Paul Murphy: No, I started off by
setting up the drama department. They asked if I could be involved in drama
music. I developed drama music, performance, arts and these kind of things and
I took the responsibility of the R.E. across the school which was not a great
idea because it was about the authorities, about what you can do or not. But once you started to apply it to the mainstream and
challenge the way things were done so then things became a bit dangerous.
I had a bit of the battle about ideology about the way
in which you can have religious education in schools and in order to make insure
that it isn’t indoctrination. And then I decided to get out of mainstream
education. By the stage, it was 1983 and our first child was about to be born
so I had to work. I tried to do work that was compatible with I wanted to do
and believed.
I ended up working until 1989, with the National Anti
Racist Movement Education, an organization called Name and I was the community
education officer so it gave me freedom to work in the different level so my
first project, three months after I took the job, was to take a group of 22
artist from Birmingham to Belfast.
It was a multiethnic group and we went to Belfast, and
this was in 1983 when you had all strikes and stuff out there and our thing
were to look at the similarities and differences between sectarianisms and racism
using music, poetry, photograph and drama to explore those things.
And we set up a twin link with a Polk music workshop
in Northern Ireland.
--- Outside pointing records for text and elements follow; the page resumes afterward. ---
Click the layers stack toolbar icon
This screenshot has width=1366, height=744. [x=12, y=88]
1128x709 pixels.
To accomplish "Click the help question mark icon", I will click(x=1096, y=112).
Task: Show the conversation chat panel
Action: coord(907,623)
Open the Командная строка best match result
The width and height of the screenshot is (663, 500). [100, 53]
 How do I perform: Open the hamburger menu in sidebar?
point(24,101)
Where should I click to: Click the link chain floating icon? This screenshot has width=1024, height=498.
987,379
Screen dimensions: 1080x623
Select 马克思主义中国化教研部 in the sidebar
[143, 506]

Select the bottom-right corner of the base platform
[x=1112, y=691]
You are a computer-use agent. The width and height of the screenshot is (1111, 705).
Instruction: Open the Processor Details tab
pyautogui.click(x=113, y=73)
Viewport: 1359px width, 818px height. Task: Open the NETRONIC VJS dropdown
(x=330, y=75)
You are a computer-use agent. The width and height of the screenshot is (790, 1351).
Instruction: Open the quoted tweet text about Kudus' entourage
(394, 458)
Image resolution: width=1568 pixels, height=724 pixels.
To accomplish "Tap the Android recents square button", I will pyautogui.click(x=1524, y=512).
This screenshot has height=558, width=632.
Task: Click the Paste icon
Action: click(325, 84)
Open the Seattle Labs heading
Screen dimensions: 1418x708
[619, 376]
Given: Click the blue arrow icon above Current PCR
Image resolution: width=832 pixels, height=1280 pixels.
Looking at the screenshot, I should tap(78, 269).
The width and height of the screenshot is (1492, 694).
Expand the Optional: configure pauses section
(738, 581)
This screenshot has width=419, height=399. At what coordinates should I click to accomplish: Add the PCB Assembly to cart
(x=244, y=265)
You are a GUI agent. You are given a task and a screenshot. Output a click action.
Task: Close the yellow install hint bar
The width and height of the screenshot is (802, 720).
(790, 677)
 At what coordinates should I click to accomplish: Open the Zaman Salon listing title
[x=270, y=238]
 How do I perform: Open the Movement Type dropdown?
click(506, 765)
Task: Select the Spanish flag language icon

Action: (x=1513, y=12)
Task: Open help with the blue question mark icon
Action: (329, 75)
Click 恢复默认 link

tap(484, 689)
So our kids exchange and came across and so forth. A Nobel
Peace Prize that time called Mairead Carrigan came to work
with us for a week and we developed a peace festival in the community and that
was the kind of way that I saw education wasn’t about schooling.
I was informed by people about a Brazilian writer
called Paulo Freire and his Pedagogy of the Oppressed. And that
was hugely influential on my work and the way he can see education and also another
writer called Ivan Illich which was also connected with Freire. That Pedagogy
of the Opressed and their analysis of education and so forth informed what I
did and also in my additional study I had a specialised in philosophy of Laboration
So that let me be in contact with a lot
of Latin American writers like Sabrino, Gutierrez and etc.
I had gone to Grammar school as a kid I was a working
class kid, my father was a postman and I was the only one person of my family
to get the exam and go to the grammar school but when I got to the grammar
school it was so oppressive I couldn’t wait to get out of it, I knew that in a
way I feared the education but my journeys and travels taught me that education
is more that schooling.
So I know that it is a really long way of try to
explain what my influences are but you know my influences are about the use of
music, but also to provoke thought. That kind of notion that it is not about to
tell the people what to think but it’s about to get them to think!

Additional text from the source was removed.